Один из солдат вновь помог своему повелителю, подав ему здоровенный топор для рубки леса. Хаст толкнул старика в спину, и тот упал, растянувшись на досках. Рогатый занес огромное лезвие топора над головой и промедлил, чтобы сказать очередную фразу на прощание:
— Даже многовековое дерево может прогнить насквозь, и ты тому живой пример. Покойся с миром, трухлявая колода.
Тяжелый удар рассек воздух, и седая голова полетела в толпу, разгоняя от места падения потрясенную безжалостностью их Императора массу жителей. Как только один из солдат вернул ее обратно к телу, грифоны вновь замолкли и уставились на белую фигуру перед ними, ожидая, что же ждет оставшихся двух.
Теперь Хаст был в абсолютном гневе. Даже сильнее, чем вечером, когда он крушил дома отступников, выискивая их внутри. Слова старца настолько сильно задели и так еле удерживающие рогатого от кровавого безумия цепи, что теперь он просто жаждал лично расправиться с остатками предателей. И не просто убить их, а мучать, медленно, жестоко, чтобы они успели трижды отречься от своих поступков, прежде чем встретятся со своими предками.
Он приблизился к синему грифону, нетерпеливо стуча когтями по броне.

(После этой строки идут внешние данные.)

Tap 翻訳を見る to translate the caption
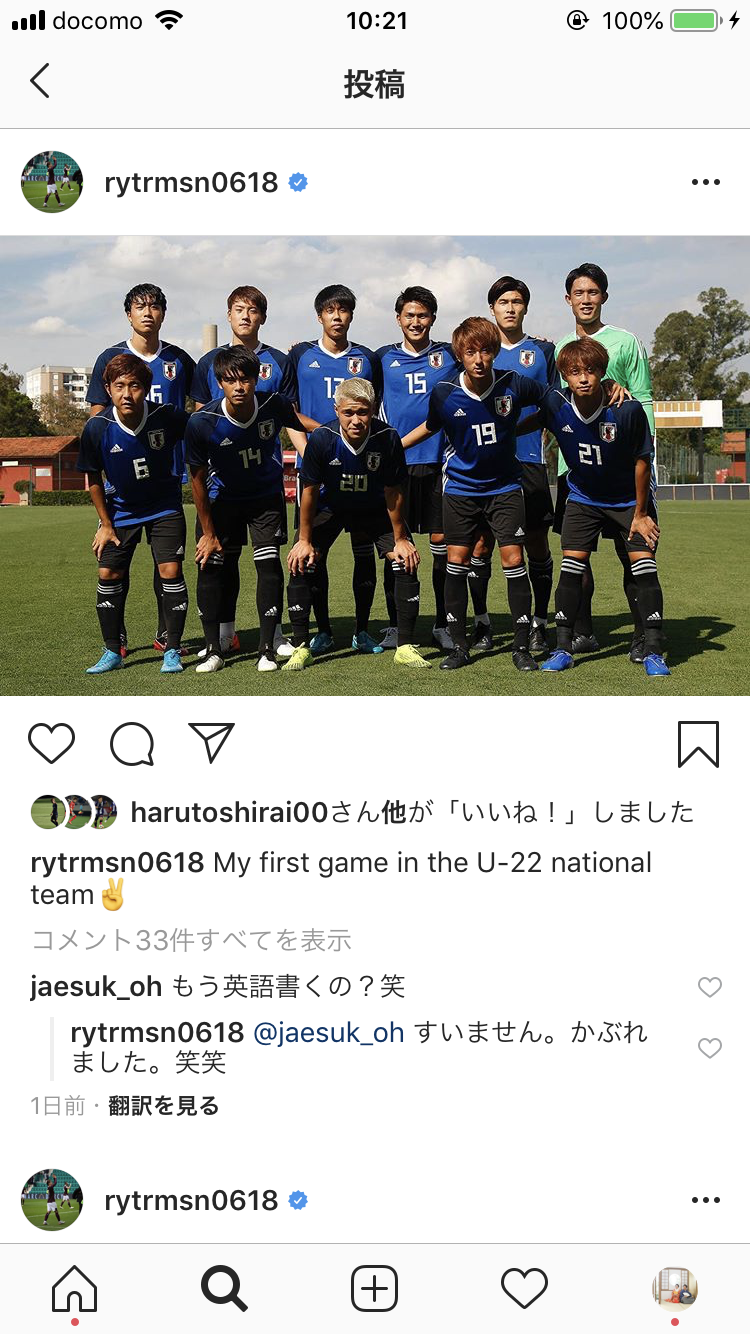(x=163, y=1106)
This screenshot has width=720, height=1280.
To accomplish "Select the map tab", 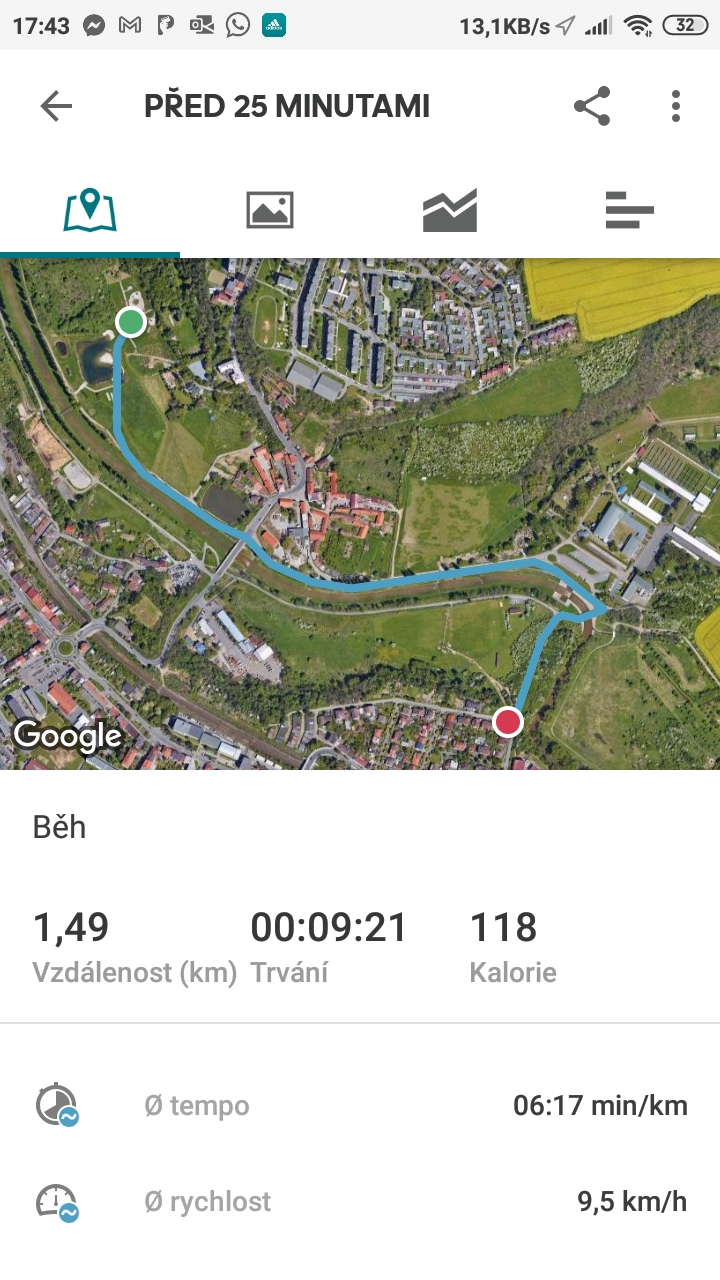I will [x=90, y=210].
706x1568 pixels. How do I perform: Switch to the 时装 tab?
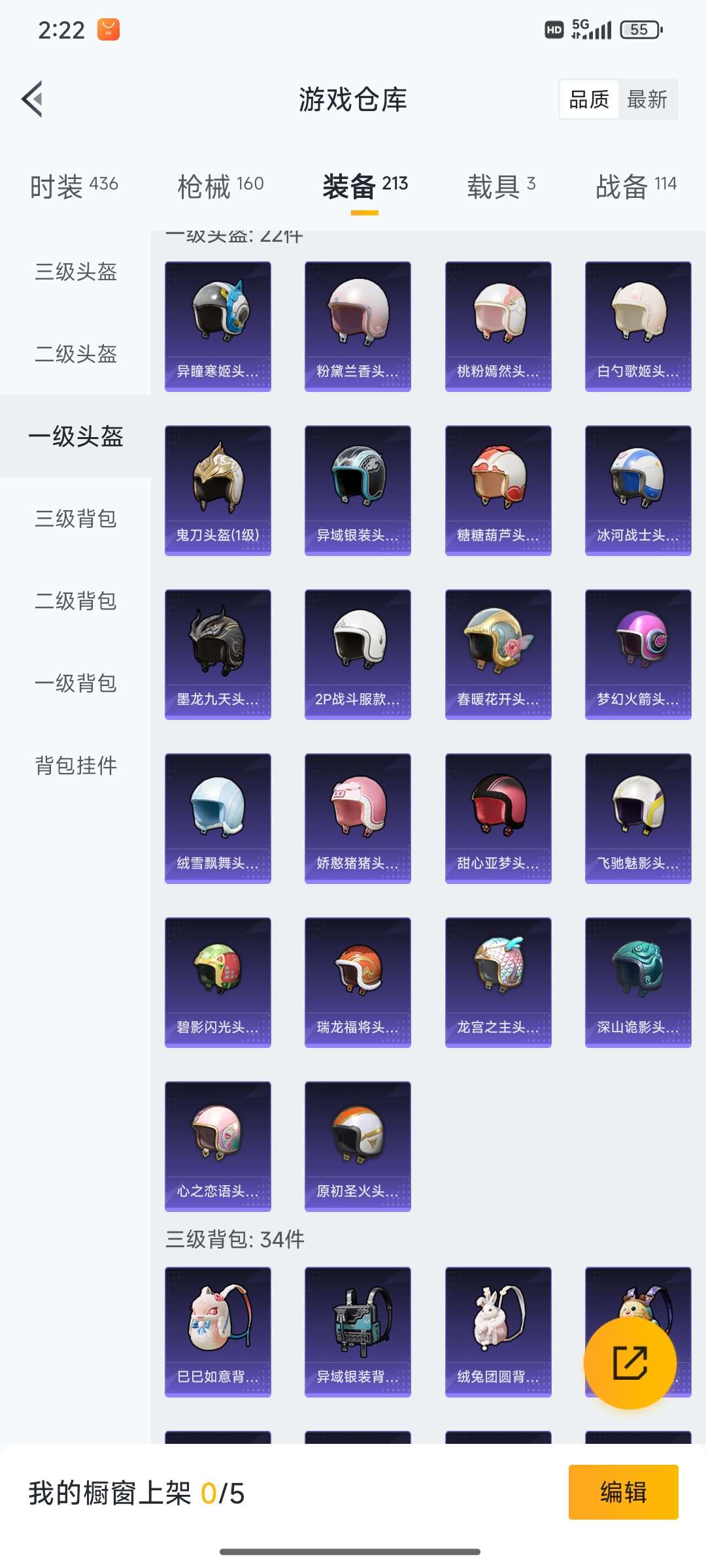74,186
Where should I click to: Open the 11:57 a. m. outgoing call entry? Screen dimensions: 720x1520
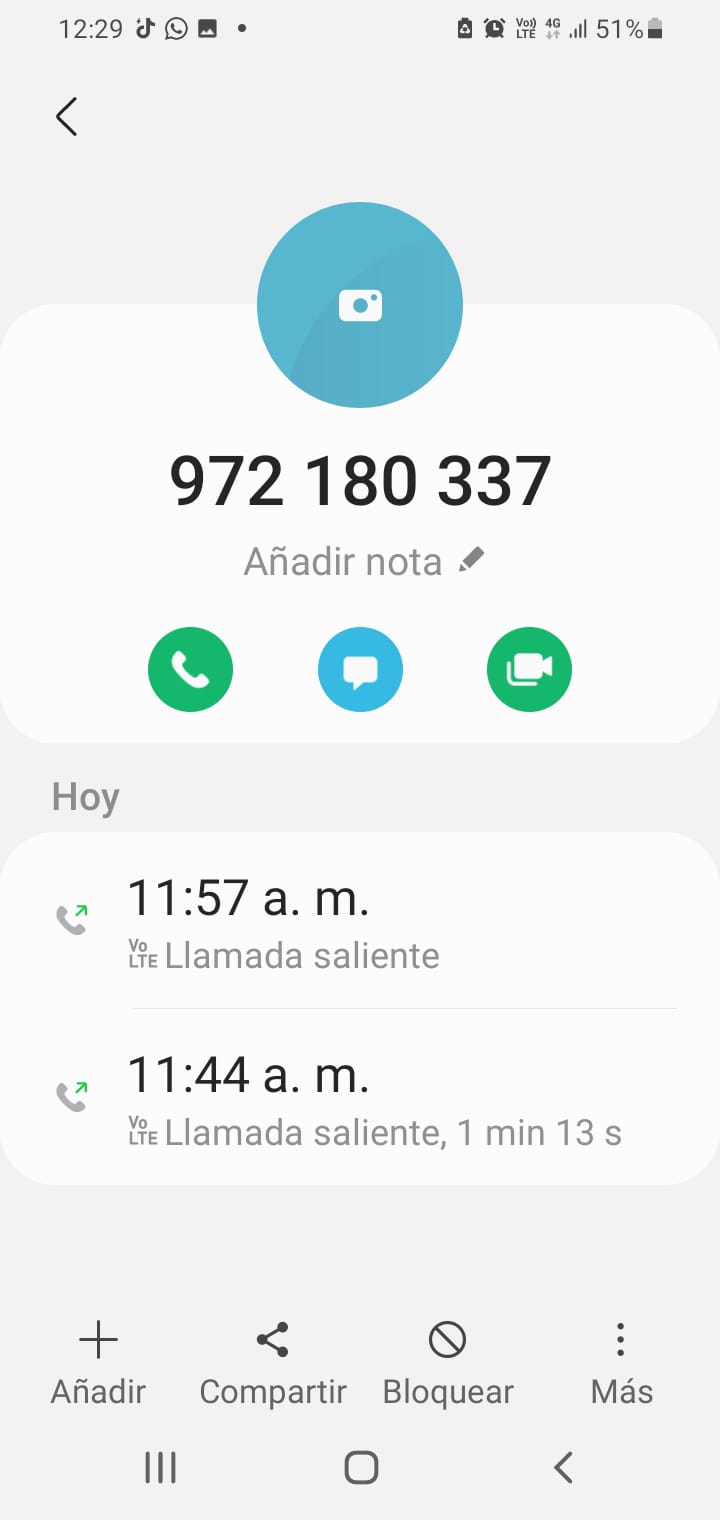click(360, 921)
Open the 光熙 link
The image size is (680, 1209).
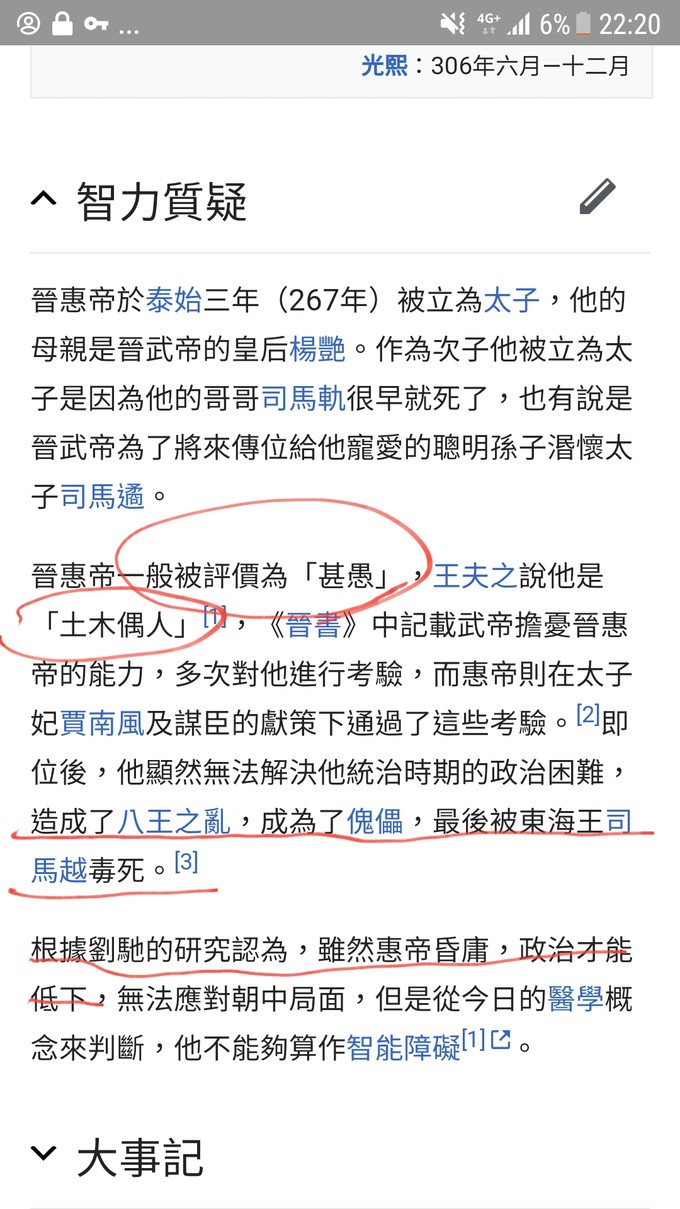pos(384,66)
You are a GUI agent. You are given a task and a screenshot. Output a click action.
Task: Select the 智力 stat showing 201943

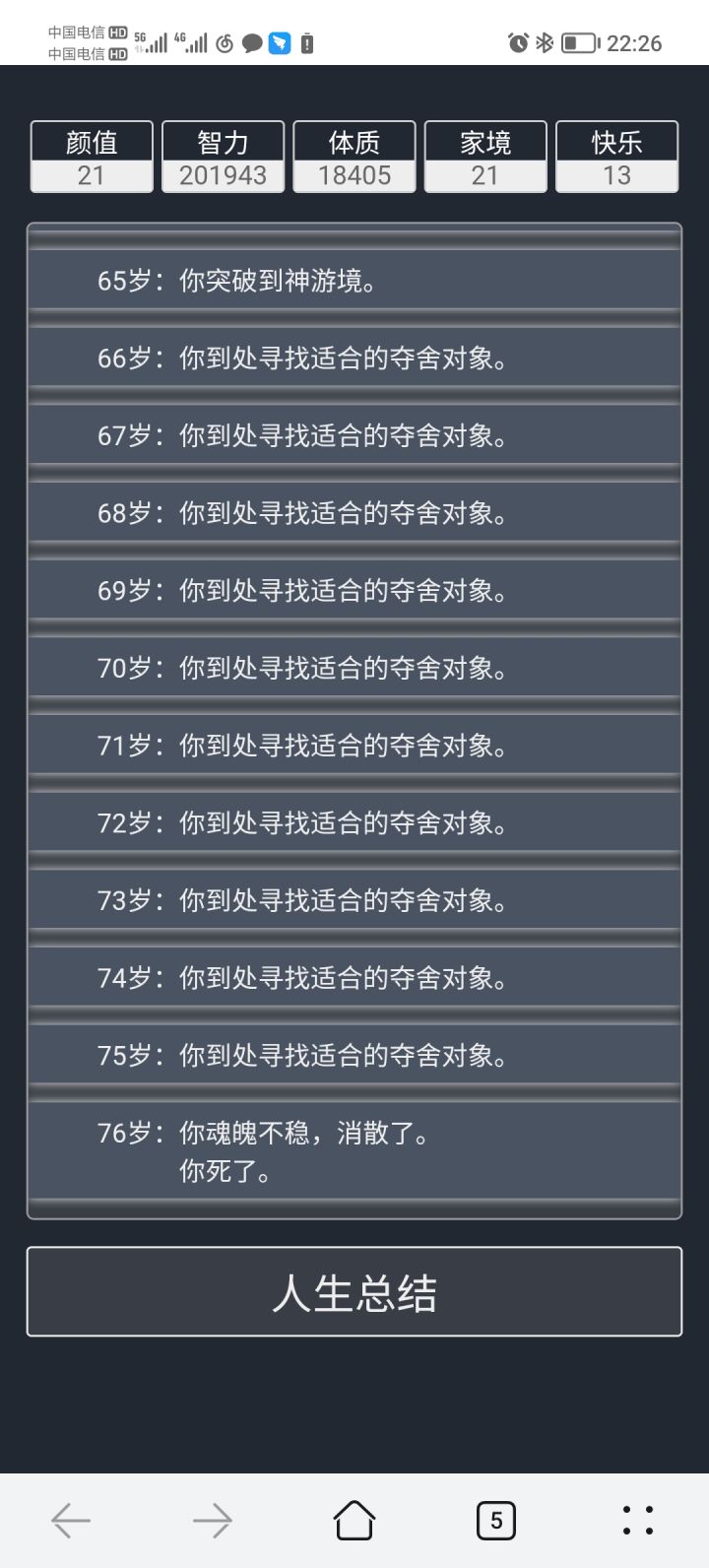pos(223,158)
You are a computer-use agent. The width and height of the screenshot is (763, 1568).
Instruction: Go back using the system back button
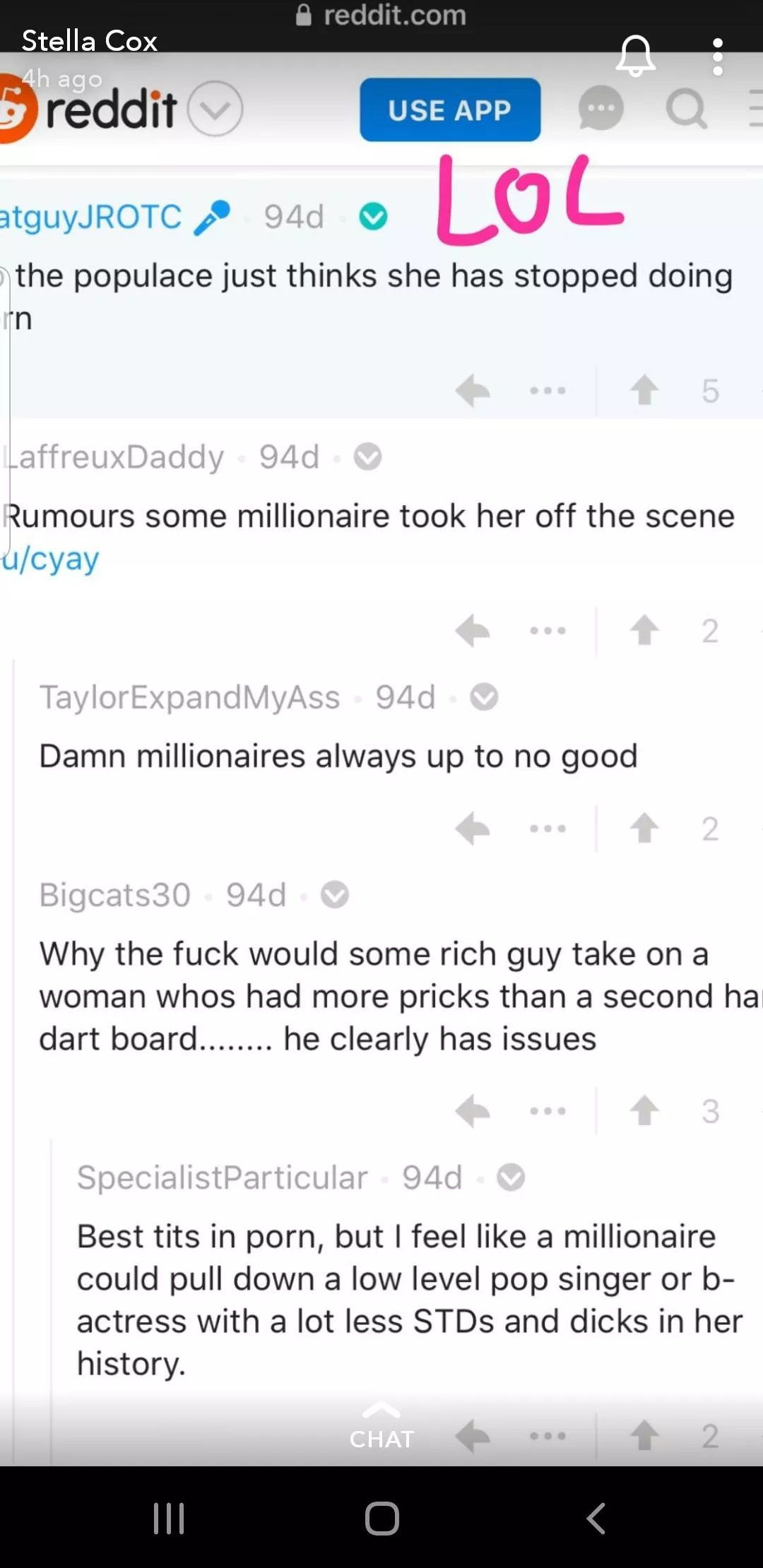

Наемник был в полуживом состоянии — он слабо дышал, его крылья безжизненными плетями свисали со спины, а когти на передних лапах были вывернуты под немыслимым углом. Дернув за веревку на его шее, Император приподнял того, демонстрируя публике.
— Блэк Лотус, предводитель смертоносный банды Ренкоров, одной из самых опасных банд наемников, когда-либо существовавших в Империи. Ты и твой отряд всегда отличались ужасающим хладнокровием на грани с маниакальностью, с которым вы выполняли порученные вам задания. Мои солдаты слагали о вас целые легенды, ты знал об этом? — он потряс веревку, на что синий ответил болезненным всхлипыванием. — Но у всего есть конец. И вот однажды ваше самомнение, подстегиваемое бессмысленной славой, разрослось настолько, что вы решили откусить кусок, который не сможете проглотить.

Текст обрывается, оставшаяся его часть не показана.